*** RECORDS SHOWN Section Begins ***

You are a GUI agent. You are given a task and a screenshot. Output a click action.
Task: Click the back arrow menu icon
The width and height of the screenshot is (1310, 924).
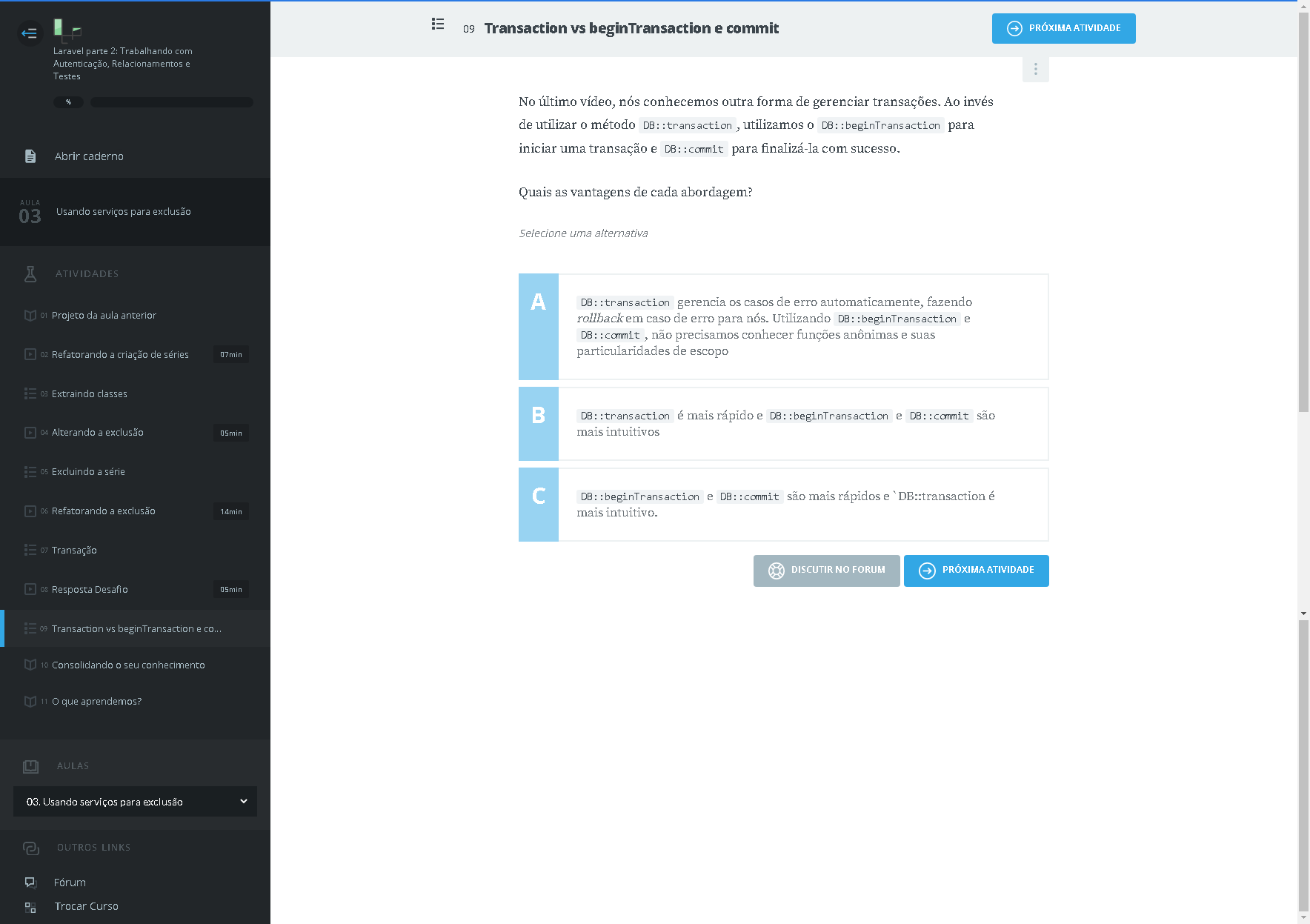click(30, 33)
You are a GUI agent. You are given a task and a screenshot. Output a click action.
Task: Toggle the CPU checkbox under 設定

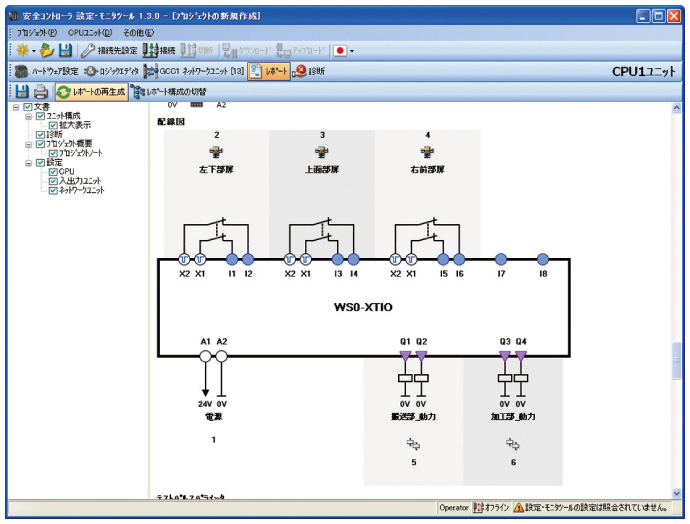click(54, 172)
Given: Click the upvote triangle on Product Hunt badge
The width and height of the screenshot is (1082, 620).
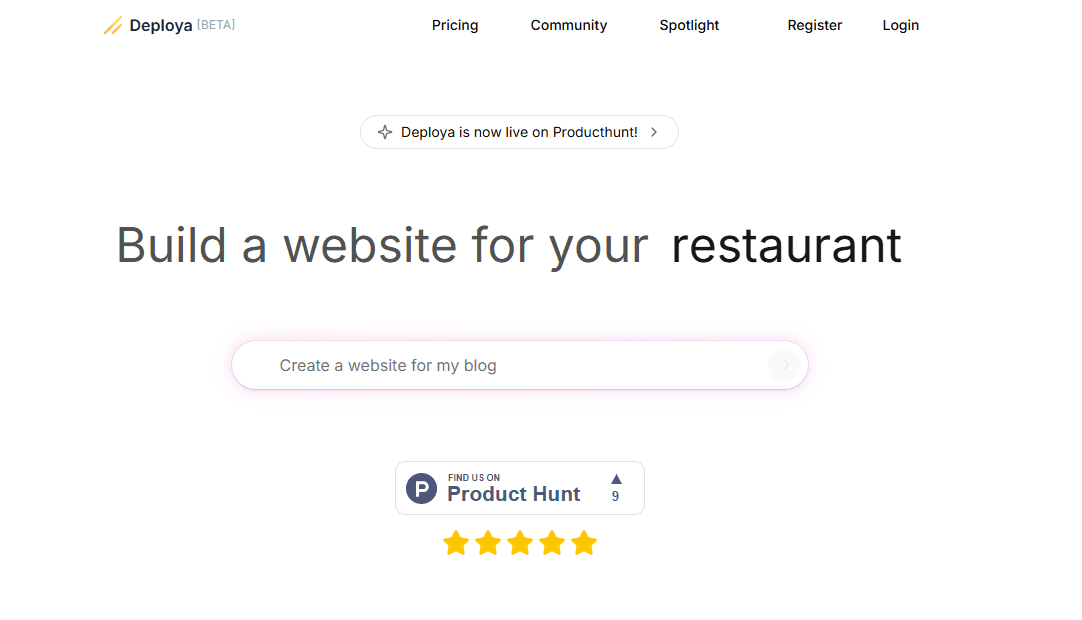Looking at the screenshot, I should click(616, 479).

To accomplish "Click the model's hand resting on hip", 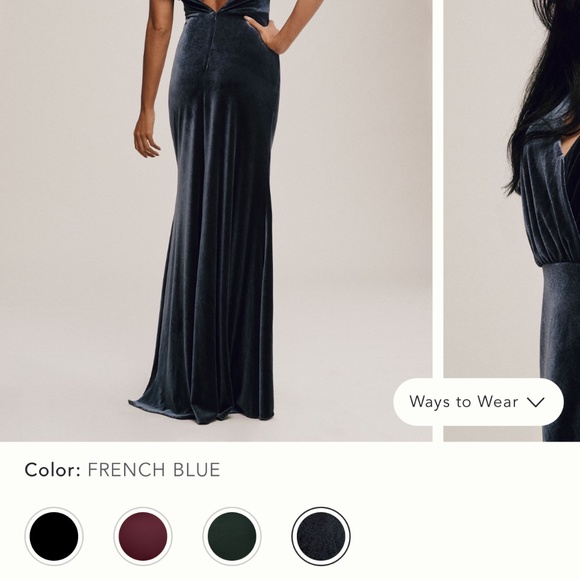I will point(263,31).
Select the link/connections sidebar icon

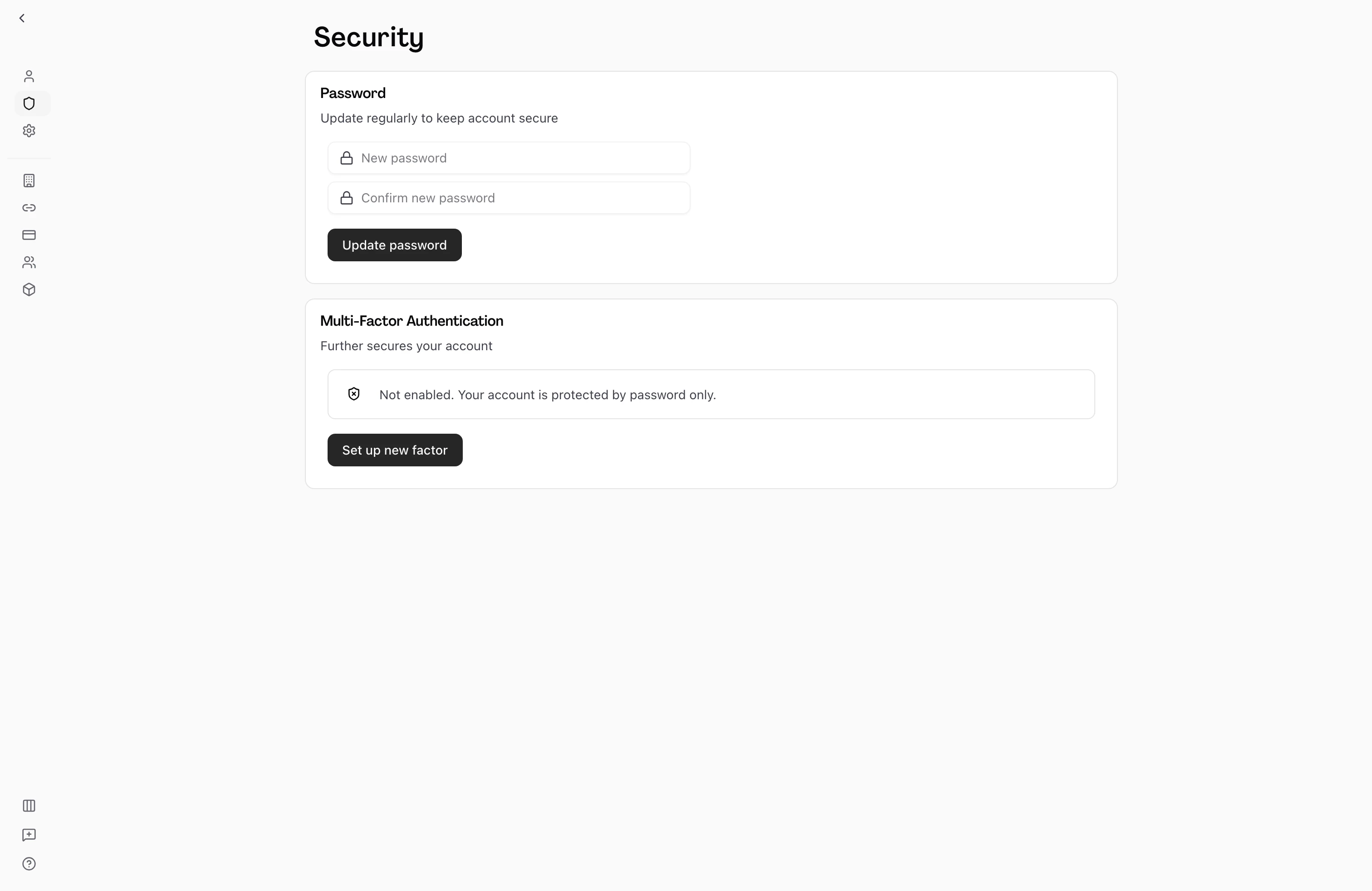pyautogui.click(x=29, y=208)
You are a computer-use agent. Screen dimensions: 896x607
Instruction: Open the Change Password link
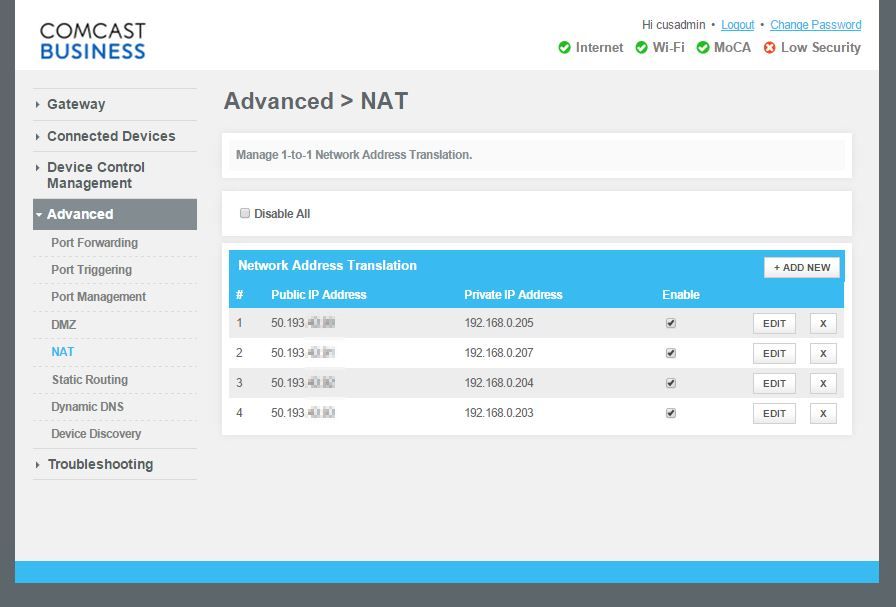point(815,25)

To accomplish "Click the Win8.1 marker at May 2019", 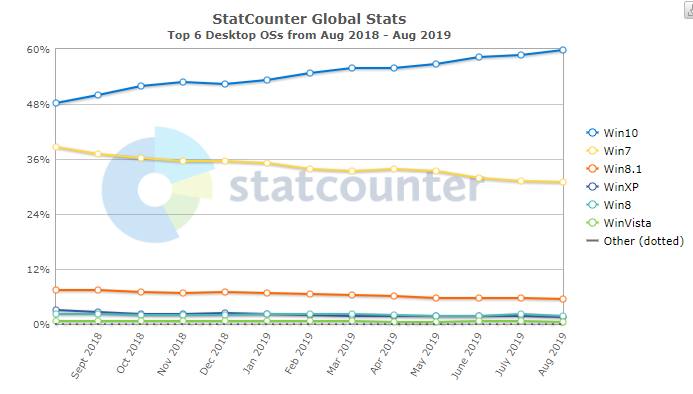I will click(x=436, y=298).
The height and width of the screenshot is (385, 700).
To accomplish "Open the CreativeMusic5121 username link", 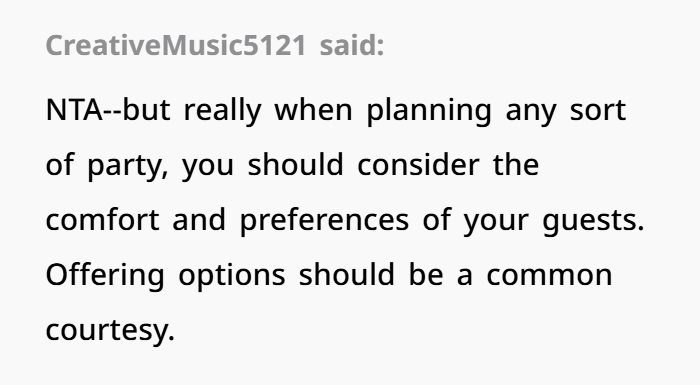I will (x=176, y=46).
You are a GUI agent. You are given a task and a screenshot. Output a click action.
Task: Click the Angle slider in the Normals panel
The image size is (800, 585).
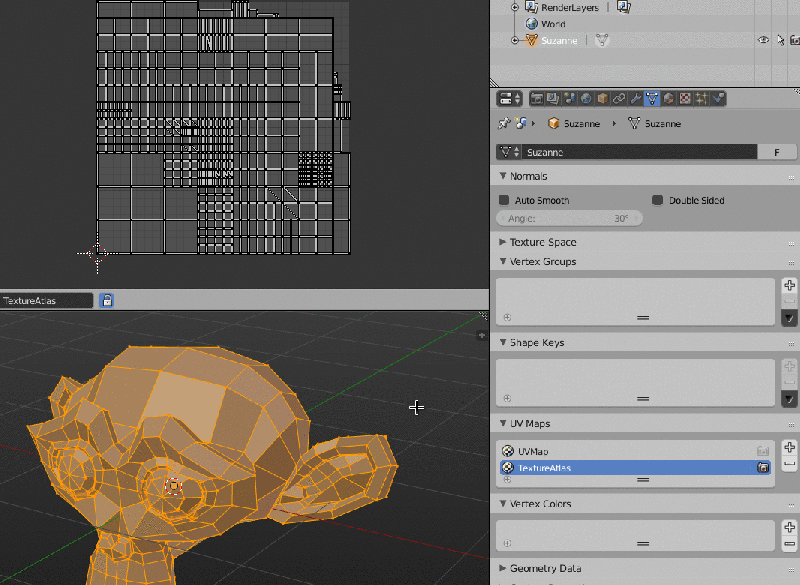click(569, 218)
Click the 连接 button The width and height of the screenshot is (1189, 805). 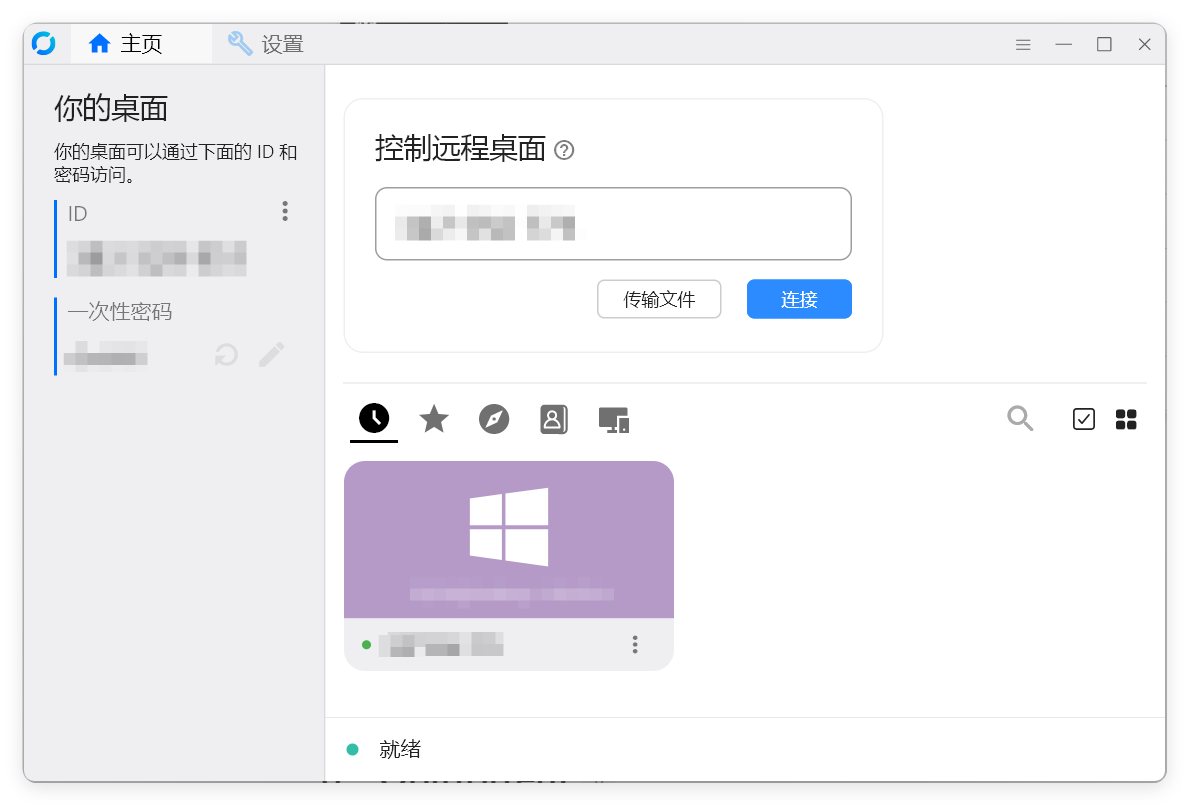click(798, 299)
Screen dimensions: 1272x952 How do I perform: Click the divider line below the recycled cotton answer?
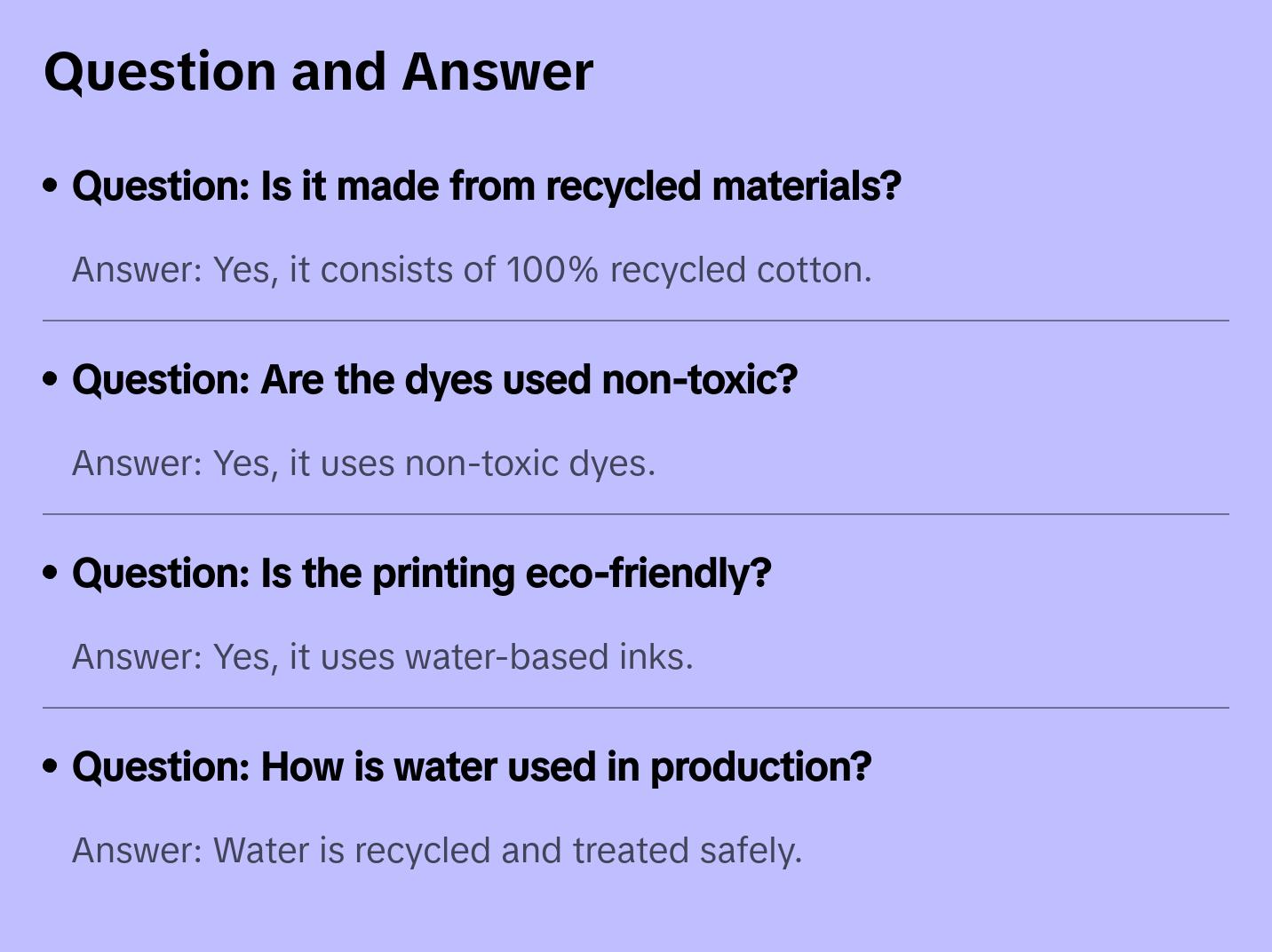pos(635,321)
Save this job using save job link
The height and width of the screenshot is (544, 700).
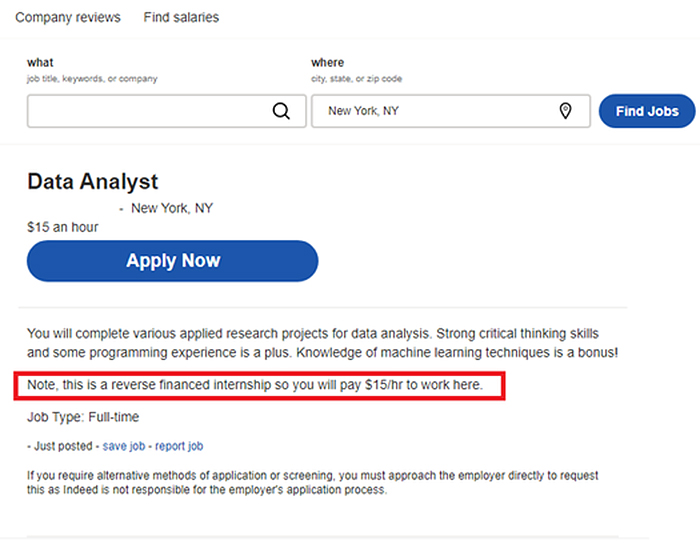126,446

*** RECORDS SHOWN Section Ends ***

→ PROBLEM TO WORK ON
Above are the records. Copy only the lines from the one with "The width and height of the screenshot is (1310, 924)." through the one with "Given: Click the", exactly, with no pictures.

→ WRITTEN REPLY
The width and height of the screenshot is (1310, 924).
click(30, 33)
You are a GUI agent. You are given a task and a screenshot. Output a click action.
Task: Toggle the CPU checkbox under 設定

click(54, 172)
Given: Click the upvote triangle on Product Hunt badge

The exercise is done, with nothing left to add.